Another natural use case for pycdec is to facilitate development of new discriminative parameter learning algorithms in Python. Such algorithms (e.g., Chiang et al. 2008; Hopkins and May 2011; Gimpel and Smith 2012) use the decoder to compute statistics over the hypergraphs or \(k\)-best lists produced by decoding a development set so as to optimize some objective function (like BLEU, or likelihood). In these algorithms, the majority of the computational effort is the decoding step (or a similar inference problem, such as computing posterior probabilities over \(n\)-grams), whereas the manipulation of the weight vector is inexpensive. Thus, a natural division of labor is to use Python’s mathematical libraries for manipulation of the weight vector and pycdec for inference.

Advantages of writing a new training method with pycdec include the possibility to easily debug code by directly interacting with the decoder data structures through the Python interpreter, and the availability of mature machine learning libraries such as scikit-learn.

To illustrate these claims, we implement a recently published training method that is not currently included in cdec. We choose Bazrafshan et al. (2012), a simple extension to PRO (Hopkins and May 2011) which uses linear regression instead of a binary classifier to rank sampled training pairs (briefly: the model is trained to predict the difference in sentence level BLEU scores based on a difference in feature vectors). The complete Python code is given below:

decoder = cdec.Decoder(...)

def get_pairs(source, reference):
    hg = decoder.translate(source)
    # 1. Generate a list containing the k best translations
    cs = cdec.score.BLEU(reference).candidate_set()
    cs.add_kbest(hg, K)
    # 2. Use the uniform distribution to sample n random pairs
    # from the set of candidate translations
    pairs = []
    for _ in range(n_samples):
        ci = cs[random.randint(0, len(cs) - 1)]
        cj = cs[random.randint(0, len(cs) - 1)]
        # 3. Keep a pair of candidates if the difference between their score
        # is bigger than a threshold t
        if abs(ci.score - cj.score) < score_threshold: continue
        pairs.append((ci.fmap - cj.fmap, ci.score - cj.score))
    # 4. From the potential pairs kept in the previous step,
    # keep the s pairs that have the highest score
    for x, y in heapq.nlargest(n_pairs, pairs, key=lambda xy: abs(xy[1])):
        # 5. For each pair kept in step 4, make two data points
        yield x, y
        yield -1 * x, -1 * y

# The DictVectorizer converts dictionaries into sparse vectors
vectorizer = sklearn.feature_extraction.DictVectorizer()

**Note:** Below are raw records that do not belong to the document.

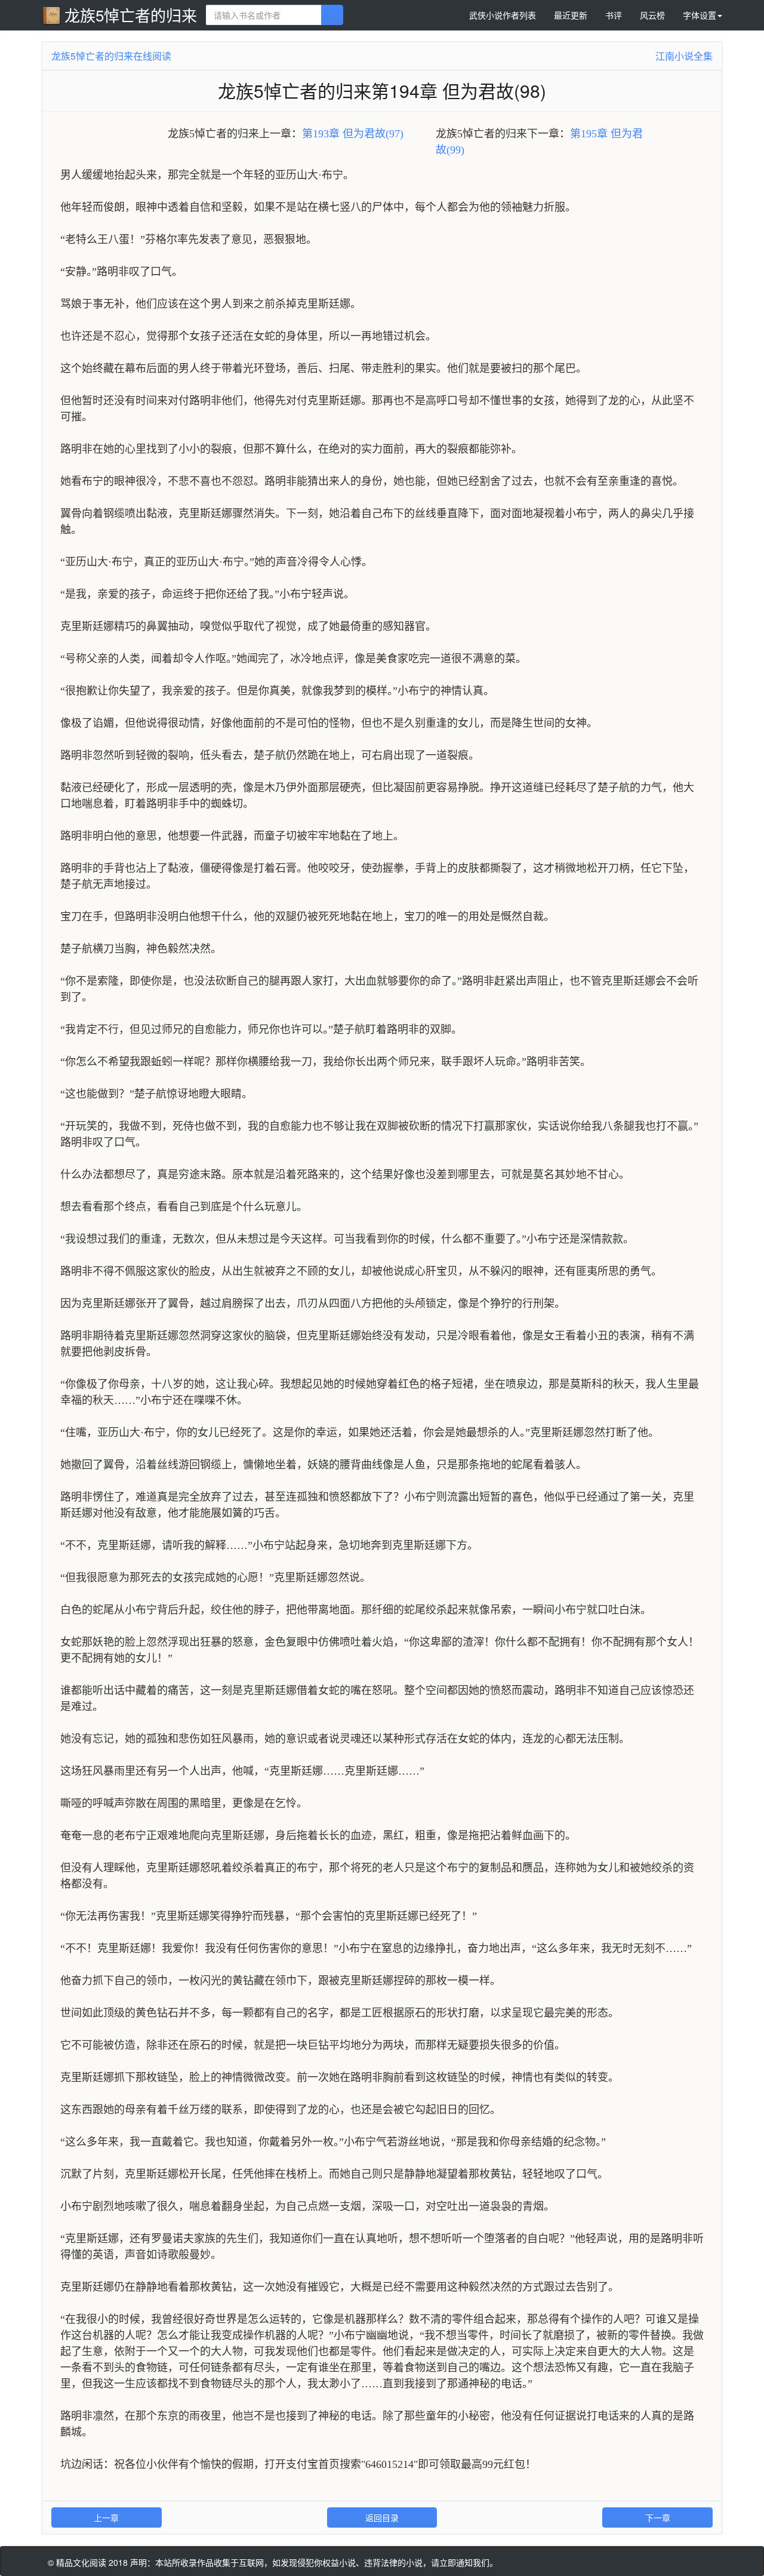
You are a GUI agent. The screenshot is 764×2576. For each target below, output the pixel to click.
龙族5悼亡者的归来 (130, 15)
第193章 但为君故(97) (352, 134)
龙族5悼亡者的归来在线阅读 (111, 56)
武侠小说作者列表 (502, 15)
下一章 (657, 2517)
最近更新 (570, 15)
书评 (613, 15)
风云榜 (652, 15)
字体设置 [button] (699, 15)
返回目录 (382, 2517)
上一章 (106, 2517)
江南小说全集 (684, 56)
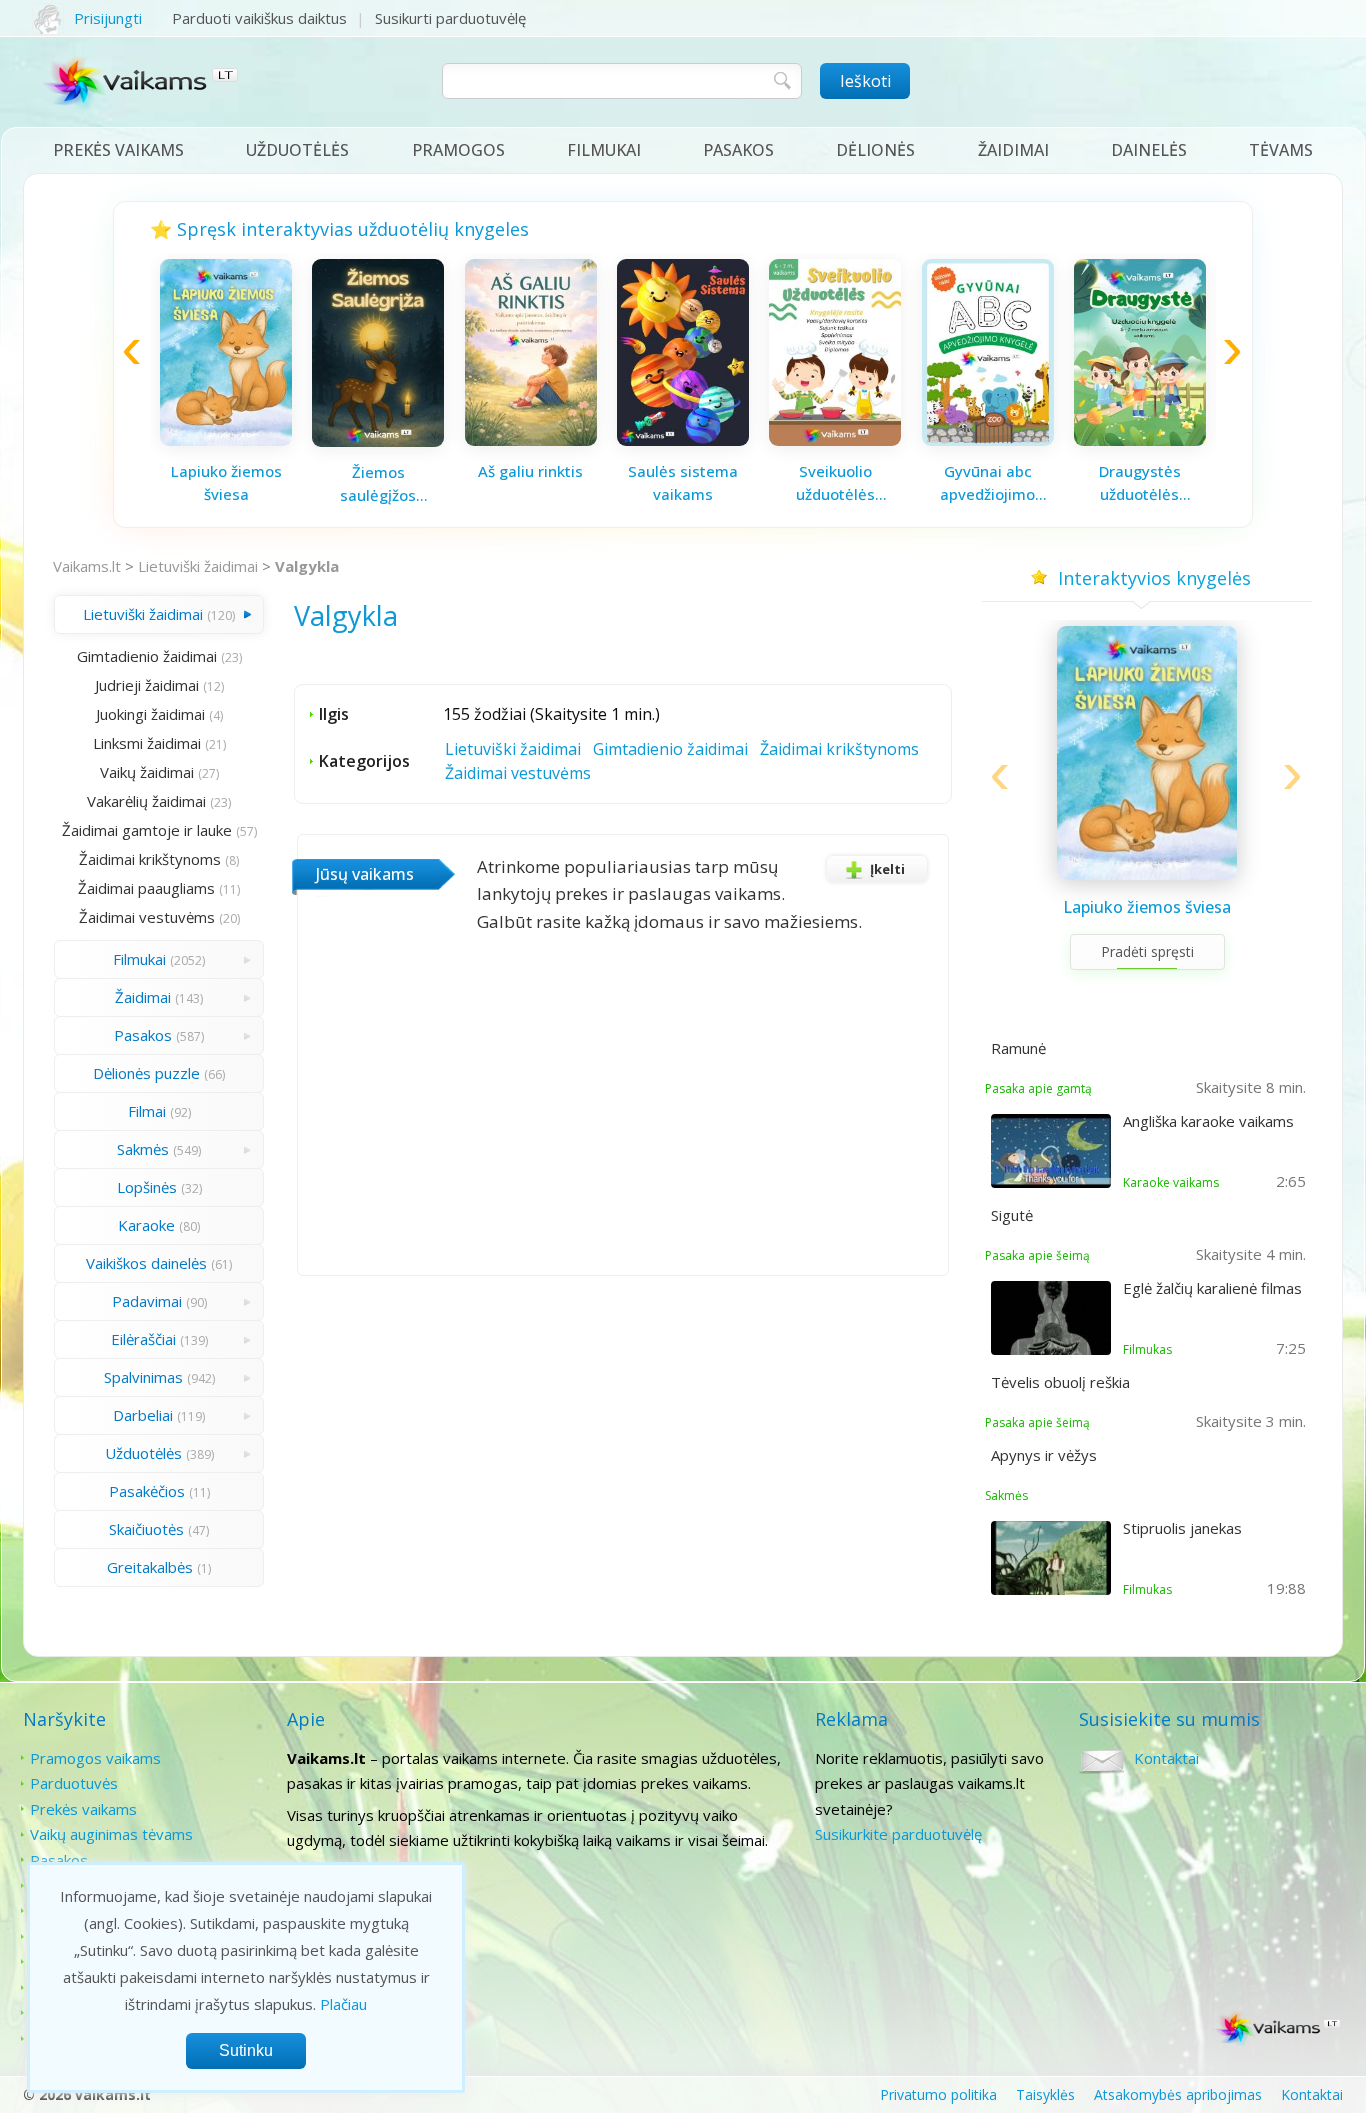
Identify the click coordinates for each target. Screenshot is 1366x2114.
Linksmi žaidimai (147, 743)
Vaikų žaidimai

for _ in range(n_iterations):
    # Collect training pairs
    X, g = [], []
    for source, reference in zip(sources, references):
        for x, y in get_pairs(source, reference):
            X.append(dict(x))
            g.append(y)
    # Train a linear regression model
    model = sklearn.linear_model.LinearRegression()
    X = vectorizer.fit_transform(X)
    model.fit(X, g)
    # Update weights with the learned model
    for fname, fval in zip(vectorizer.feature_names_, model.coef_):
        decoder.weights[fname] = (alpha * fval +
                (1 - alpha) * decoder.weights[fname])

Conclusion

We have presented pycdec, a high-level Python interface to the fast cdec decoder. We illustrated how such an interface allows effortless development of visualizations, training algorithms and applications using machine translation. We hope that the release of our tool will encourage further creative uses of finite-state and context-free methods for machine translation and related applications.

Acknowledgments

This research is supported by the U. S. Army Research Laboratory and the U. S. Army Research Office under contract/grant number W911NF-10-1-0533.